-------- BLOCO DE TEXTO --------
Monday, January 29, 2024
ESPIRITUALIDADE E RELIGIÃO NADA TÊM EM COMUM !
A Igreja Católica Apostólica Romana foi convidada —ao menos é o que se diz, embora deva ter havido alguma maquinação entre as autoridades romanas e os novos cortesãos— para a Corte romana prometendo cuidar da alma do ser humano e dos pobres. Mas tanto ela quanto as demais religiões reformadoras que dela derivaram mil anos depois, embora apresentem-se como a verdade natural e como a espiritualidade do ser humano, são de fato dogmas de fé, ou seja, prisões de almas. Em vez de explicarem a evolução e trabalharem a favor das características naturais do ser humano, apenas impuseram dogmas de fé e um código disciplinar que trouxe para os humanos muitas limitações, proibições, culpas, pagamentos de dívidas psicológicas alheias e punições em nome de uma ficção chamada Deus, que representa os donos-do-mundo.
O
rio corre pelo chão,
Quando
esquenta, vira vapor, sobe pro céu,
No
céu, esfria de novo e despenca feito chuva.
Não
há ninguém lá em cima que mande chover ou fazer sol.
O
vapor esfria, vira água de novo e cai de volta no chão. (bis)
A
chuva é o mar, é o rio que evapora,
Mas
parece, não é?, que é o céu que chora.
-------- TRECHOS DA LISTAGEM --------
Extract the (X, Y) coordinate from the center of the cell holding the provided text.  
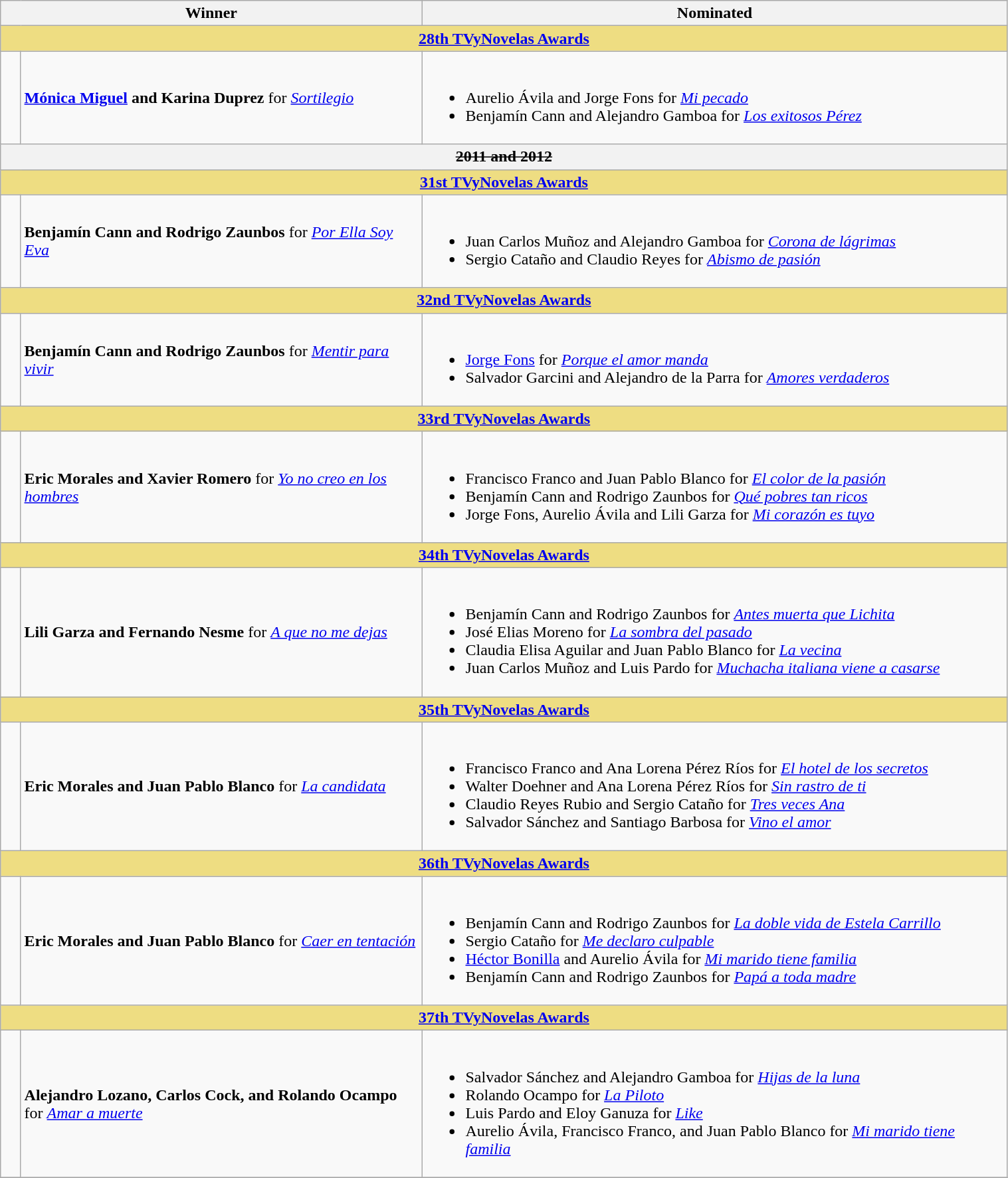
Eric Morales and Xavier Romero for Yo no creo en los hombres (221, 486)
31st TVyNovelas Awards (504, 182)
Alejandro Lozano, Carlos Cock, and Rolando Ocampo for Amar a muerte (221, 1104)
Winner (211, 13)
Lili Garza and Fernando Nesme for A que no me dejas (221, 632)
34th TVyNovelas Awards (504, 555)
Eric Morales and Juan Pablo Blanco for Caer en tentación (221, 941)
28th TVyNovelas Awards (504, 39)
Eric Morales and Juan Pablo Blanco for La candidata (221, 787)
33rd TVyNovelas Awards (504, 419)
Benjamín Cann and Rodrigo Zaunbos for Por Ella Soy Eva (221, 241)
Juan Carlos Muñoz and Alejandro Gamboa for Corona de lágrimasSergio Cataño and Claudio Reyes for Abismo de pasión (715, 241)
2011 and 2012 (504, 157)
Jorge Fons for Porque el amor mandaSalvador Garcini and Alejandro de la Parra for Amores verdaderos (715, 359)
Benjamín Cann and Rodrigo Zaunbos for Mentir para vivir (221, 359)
--------
Repita na íntegra, sem alterar nada, o texto acima sobre espiritualidade e religião.

● **RESPOSTA RESOLVIDA**:
Monday, January 29, 2024
ESPIRITUALIDADE E RELIGIÃO NADA TÊM EM COMUM !
A Igreja Católica Apostólica Romana foi convidada —ao menos é o que se diz, embora deva ter havido alguma maquinação entre as autoridades romanas e os novos cortesãos— para a Corte romana prometendo cuidar da alma do ser humano e dos pobres. Mas tanto ela quanto as demais religiões reformadoras que dela derivaram mil anos depois, embora apresentem-se como a verdade natural e como a espiritualidade do ser humano, são de fato dogmas de fé, ou seja, prisões de almas. Em vez de explicarem a evolução e trabalharem a favor das características naturais do ser humano, apenas impuseram dogmas de fé e um código disciplinar que trouxe para os humanos muitas limitações, proibições, culpas, pagamentos de dívidas psicológicas alheias e punições em nome de uma ficção chamada Deus, que representa os donos-do-mundo.
O
rio corre pelo chão,
Quando
esquenta, vira vapor, sobe pro céu,
No
céu, esfria de novo e despenca feito chuva.
Não
há ninguém lá em cima que mande chover ou fazer sol.
O
vapor esfria, vira água de novo e cai de volta no chão. (bis)
A
chuva é o mar, é o rio que evapora,
Mas
parece, não é?, que é o céu que chora.